**WORK TASK**: Before copying, set the pictures aside; then repeat every line below verbatim.

**INPUT RECORDS**:
============

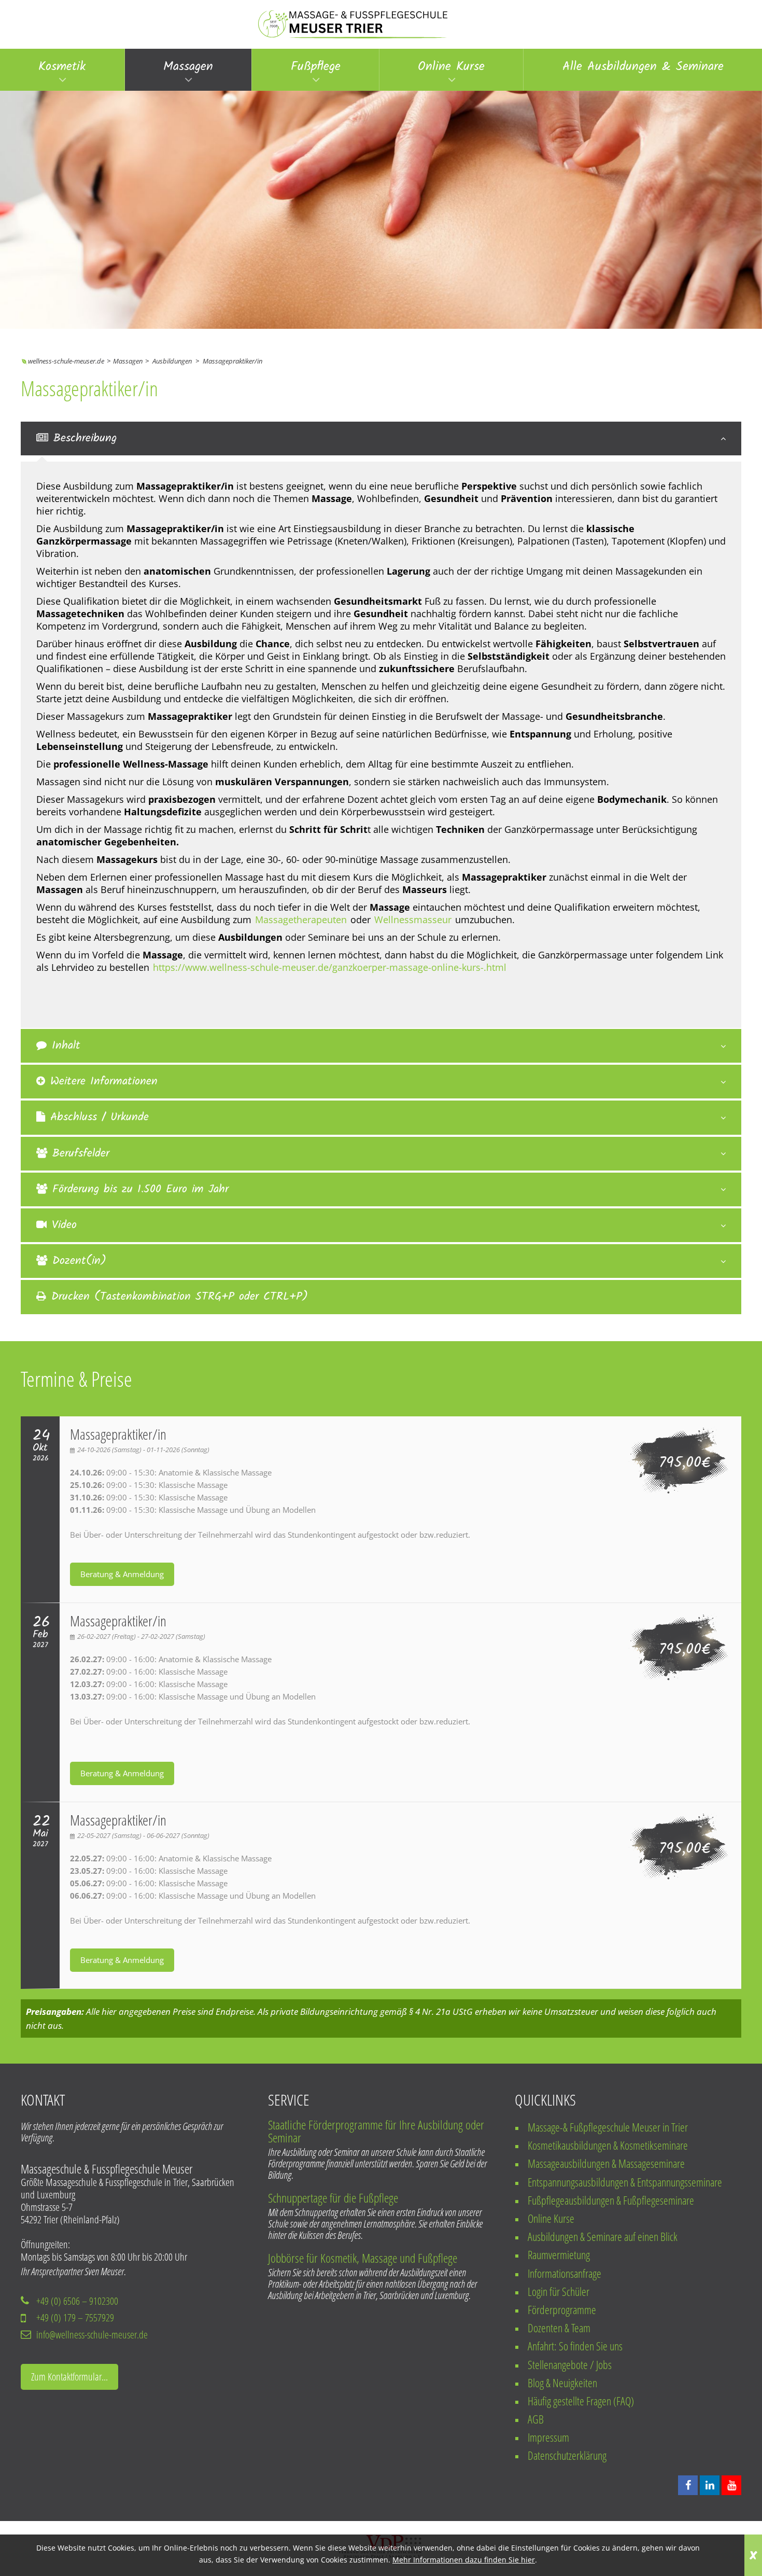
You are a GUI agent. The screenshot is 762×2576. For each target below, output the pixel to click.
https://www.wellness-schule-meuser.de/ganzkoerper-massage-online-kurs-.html (329, 967)
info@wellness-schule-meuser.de (92, 2335)
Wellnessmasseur (412, 919)
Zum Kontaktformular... (69, 2377)
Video (64, 1225)
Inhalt (66, 1046)
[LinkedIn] (709, 2485)
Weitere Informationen (104, 1082)
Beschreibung (85, 438)
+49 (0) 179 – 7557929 (75, 2317)
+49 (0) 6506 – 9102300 (77, 2301)
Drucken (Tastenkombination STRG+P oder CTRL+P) (179, 1297)
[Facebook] (688, 2485)
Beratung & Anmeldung (122, 1574)
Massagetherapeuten (301, 919)
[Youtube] (731, 2485)
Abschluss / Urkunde (99, 1117)
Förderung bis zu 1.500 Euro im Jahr (140, 1189)
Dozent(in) (79, 1261)
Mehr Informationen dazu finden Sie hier (463, 2560)
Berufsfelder (80, 1154)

============

**ANSWER SPACE**:
You are a GUI agent. The screenshot is 762×2576. For each target below, output the pixel to click.
https://www.wellness-schule-meuser.de/ganzkoerper-massage-online-kurs-.html (329, 967)
info@wellness-schule-meuser.de (92, 2335)
Wellnessmasseur (412, 919)
Zum Kontaktformular... (69, 2377)
Video (64, 1225)
Inhalt (66, 1046)
[LinkedIn] (709, 2485)
Weitere Informationen (104, 1082)
Beschreibung (85, 438)
+49 (0) 179 – 7557929 (75, 2317)
+49 (0) 6506 – 9102300 (77, 2301)
Drucken (Tastenkombination STRG+P oder CTRL+P) (179, 1297)
[Facebook] (688, 2485)
Beratung & Anmeldung (122, 1574)
Massagetherapeuten (301, 919)
[Youtube] (731, 2485)
Abschluss / Urkunde (99, 1117)
Förderung bis zu 1.500 Euro im Jahr (140, 1189)
Dozent(in) (79, 1261)
Mehr Informationen dazu finden Sie hier (463, 2560)
Berufsfelder (80, 1154)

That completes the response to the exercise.